┏━━

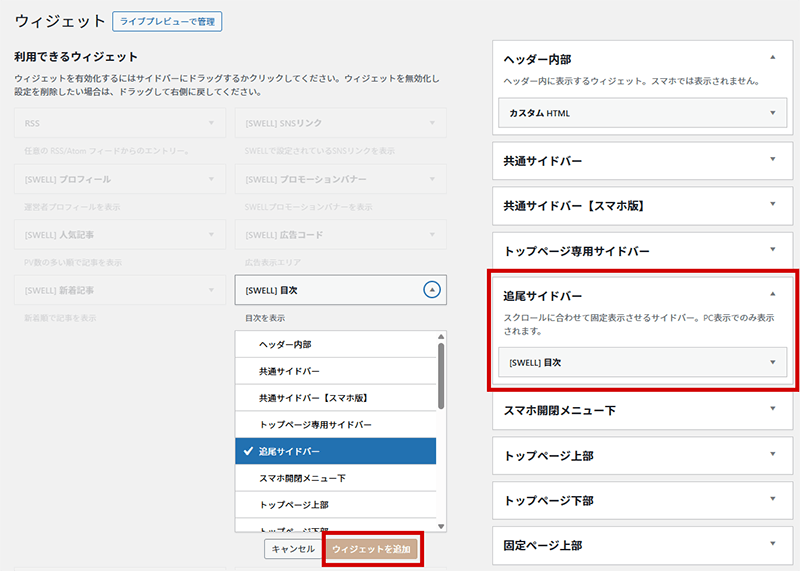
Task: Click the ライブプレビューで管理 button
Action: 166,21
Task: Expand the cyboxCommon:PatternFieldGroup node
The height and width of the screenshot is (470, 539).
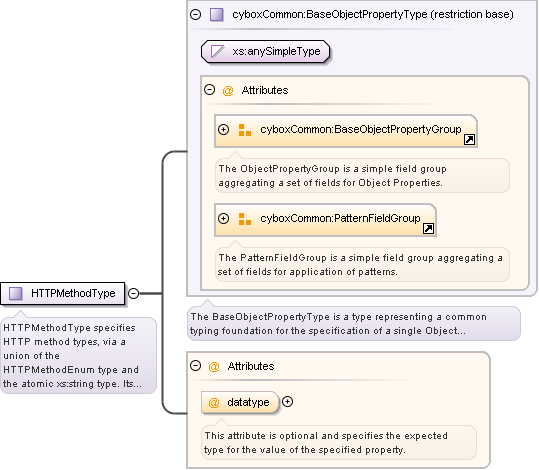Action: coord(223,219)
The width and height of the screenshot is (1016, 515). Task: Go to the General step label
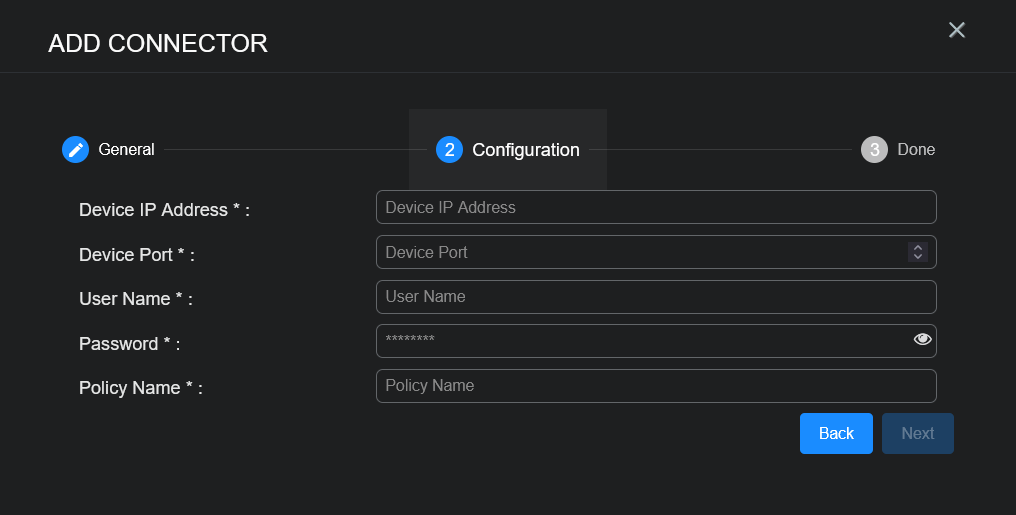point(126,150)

┗━━
┏━━

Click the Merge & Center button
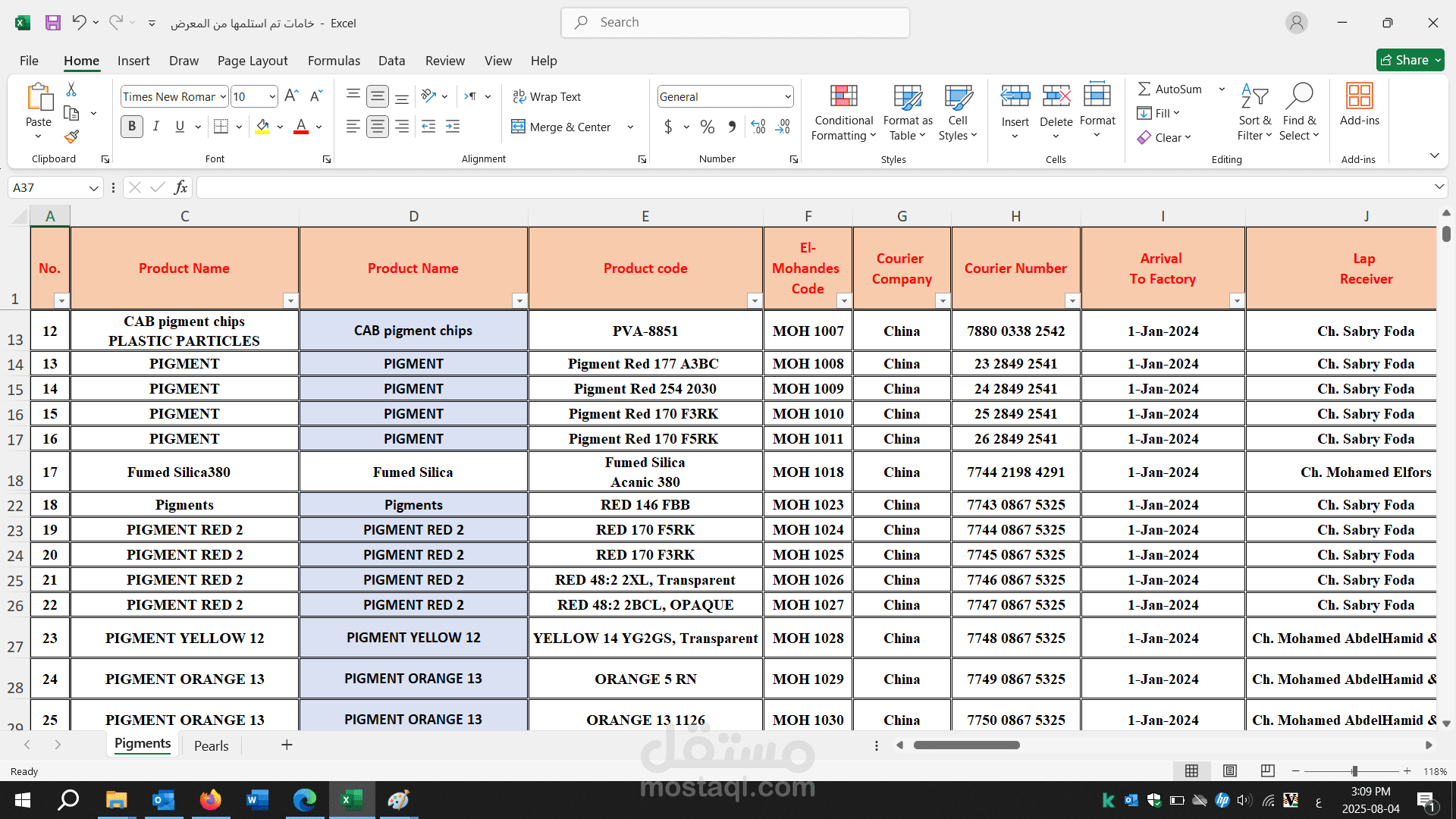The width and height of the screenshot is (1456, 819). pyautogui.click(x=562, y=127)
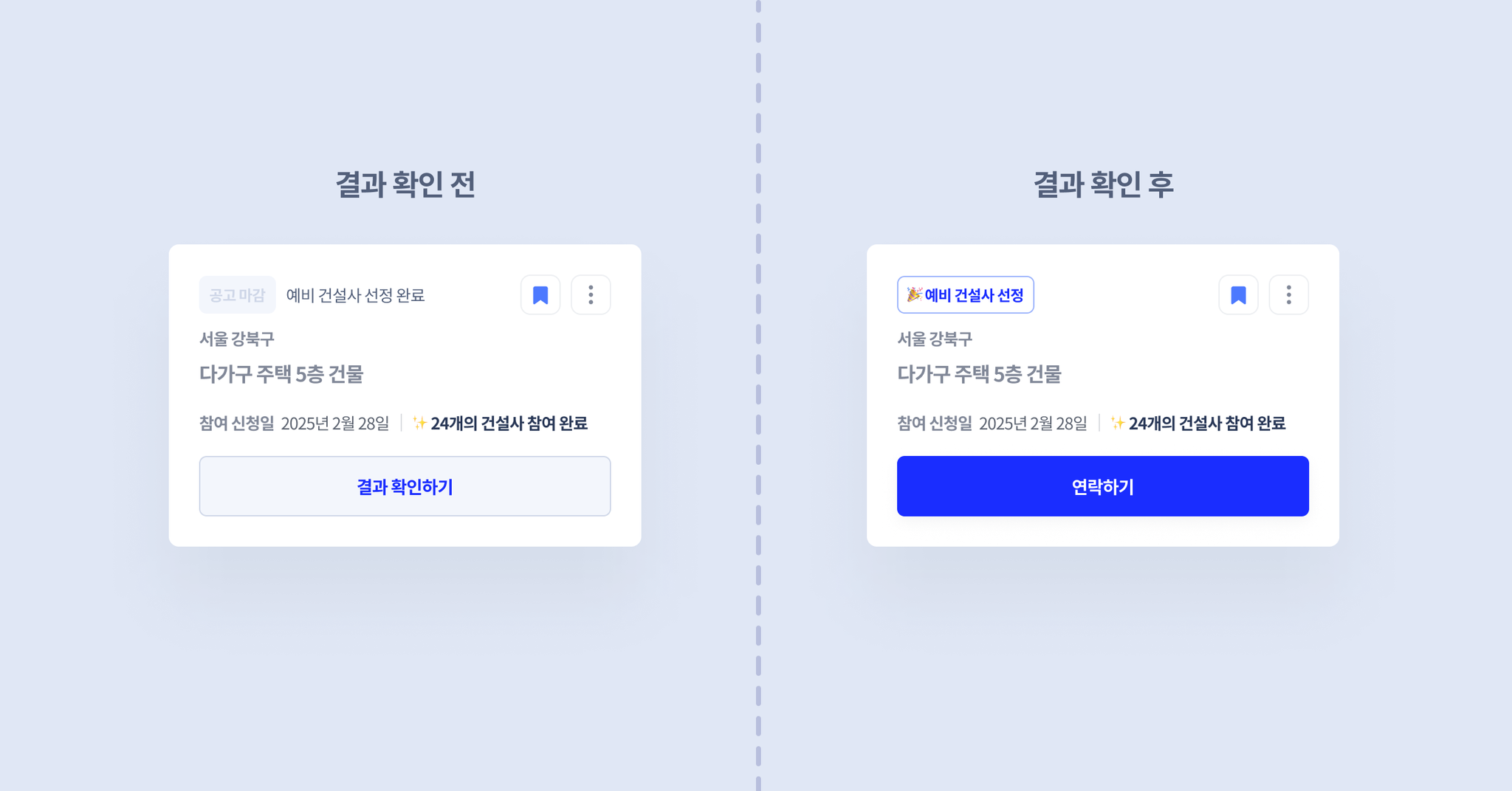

┗━━

### PROBLEM DESCRIPTION
Echo every row from the one containing "Task: Expand the" down to the one containing "point(126,150)", both included, without the pictures.

### TASK RESPONSE
Task: Expand the cyboxCommon:PatternFieldGroup node
The height and width of the screenshot is (470, 539).
Action: coord(223,219)
The width and height of the screenshot is (1016, 515). Task: Go to the General step label
point(126,150)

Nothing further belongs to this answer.